Source data: Begin

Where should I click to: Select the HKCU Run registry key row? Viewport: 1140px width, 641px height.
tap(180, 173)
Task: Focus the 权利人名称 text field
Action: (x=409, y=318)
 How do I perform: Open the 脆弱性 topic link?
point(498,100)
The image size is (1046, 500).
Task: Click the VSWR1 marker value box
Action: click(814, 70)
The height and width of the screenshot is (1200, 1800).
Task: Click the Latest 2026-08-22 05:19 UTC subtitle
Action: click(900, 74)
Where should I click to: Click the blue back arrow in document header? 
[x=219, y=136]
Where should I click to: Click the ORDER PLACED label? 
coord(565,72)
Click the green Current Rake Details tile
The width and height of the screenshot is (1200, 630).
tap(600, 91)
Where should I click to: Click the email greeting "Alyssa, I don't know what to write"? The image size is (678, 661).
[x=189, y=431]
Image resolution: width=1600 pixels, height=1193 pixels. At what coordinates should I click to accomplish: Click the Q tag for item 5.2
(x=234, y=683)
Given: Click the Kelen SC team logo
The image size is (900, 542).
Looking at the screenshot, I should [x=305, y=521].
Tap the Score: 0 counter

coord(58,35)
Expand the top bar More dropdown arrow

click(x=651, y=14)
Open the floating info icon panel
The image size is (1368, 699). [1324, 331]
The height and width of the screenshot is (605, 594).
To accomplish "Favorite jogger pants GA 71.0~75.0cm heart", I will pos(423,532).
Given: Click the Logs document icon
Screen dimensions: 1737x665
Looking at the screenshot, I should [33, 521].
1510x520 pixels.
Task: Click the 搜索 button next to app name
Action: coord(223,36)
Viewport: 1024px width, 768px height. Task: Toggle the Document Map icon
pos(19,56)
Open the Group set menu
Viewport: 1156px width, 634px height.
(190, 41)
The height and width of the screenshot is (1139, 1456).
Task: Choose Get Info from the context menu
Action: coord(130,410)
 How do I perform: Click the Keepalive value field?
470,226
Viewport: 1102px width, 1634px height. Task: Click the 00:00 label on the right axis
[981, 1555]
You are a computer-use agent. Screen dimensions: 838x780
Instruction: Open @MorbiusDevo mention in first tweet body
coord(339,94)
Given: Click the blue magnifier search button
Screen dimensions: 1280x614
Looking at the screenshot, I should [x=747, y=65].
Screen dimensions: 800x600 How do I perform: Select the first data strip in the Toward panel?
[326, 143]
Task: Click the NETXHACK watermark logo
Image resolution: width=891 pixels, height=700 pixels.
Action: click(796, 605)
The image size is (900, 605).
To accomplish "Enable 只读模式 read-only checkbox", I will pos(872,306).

Source data: End

About this exercise »
Write out every line of the material exactly as it appears.

Response »
Where should I click to: Select the HKCU Run registry key row? Viewport: 1140px width, 641px height.
tap(180, 173)
Task: Focus the 权利人名称 text field
Action: (x=409, y=318)
 How do I perform: Open the 脆弱性 topic link?
point(498,100)
The image size is (1046, 500).
Task: Click the VSWR1 marker value box
Action: click(814, 70)
The height and width of the screenshot is (1200, 1800).
Task: Click the Latest 2026-08-22 05:19 UTC subtitle
Action: click(900, 74)
Where should I click to: Click the blue back arrow in document header? 
[x=219, y=136]
Where should I click to: Click the ORDER PLACED label? 
coord(565,72)
Click the green Current Rake Details tile
The width and height of the screenshot is (1200, 630).
tap(600, 91)
Where should I click to: Click the email greeting "Alyssa, I don't know what to write"? The image size is (678, 661).
[x=189, y=431]
Image resolution: width=1600 pixels, height=1193 pixels. At what coordinates should I click to accomplish: Click the Q tag for item 5.2
(x=234, y=683)
Given: Click the Kelen SC team logo
The image size is (900, 542).
Looking at the screenshot, I should [x=305, y=521].
Tap the Score: 0 counter

coord(58,35)
Expand the top bar More dropdown arrow

click(x=651, y=14)
Open the floating info icon panel
The image size is (1368, 699). [1324, 331]
The height and width of the screenshot is (605, 594).
To accomplish "Favorite jogger pants GA 71.0~75.0cm heart", I will pos(423,532).
Given: Click the Logs document icon
Screen dimensions: 1737x665
Looking at the screenshot, I should [33, 521].
1510x520 pixels.
Task: Click the 搜索 button next to app name
Action: coord(223,36)
Viewport: 1024px width, 768px height. Task: Toggle the Document Map icon
pos(19,56)
Open the Group set menu
Viewport: 1156px width, 634px height.
(190, 41)
The height and width of the screenshot is (1139, 1456).
Task: Choose Get Info from the context menu
Action: coord(130,410)
 How do I perform: Click the Keepalive value field?
470,226
Viewport: 1102px width, 1634px height. Task: Click the 00:00 label on the right axis
[981, 1555]
You are a computer-use agent. Screen dimensions: 838x780
Instruction: Open @MorbiusDevo mention in first tweet body
coord(339,94)
Given: Click the blue magnifier search button
Screen dimensions: 1280x614
Looking at the screenshot, I should [x=747, y=65].
Screen dimensions: 800x600 How do I perform: Select the first data strip in the Toward panel?
[326, 143]
Task: Click the NETXHACK watermark logo
Image resolution: width=891 pixels, height=700 pixels.
Action: click(796, 605)
The image size is (900, 605).
To accomplish "Enable 只读模式 read-only checkbox", I will pos(872,306).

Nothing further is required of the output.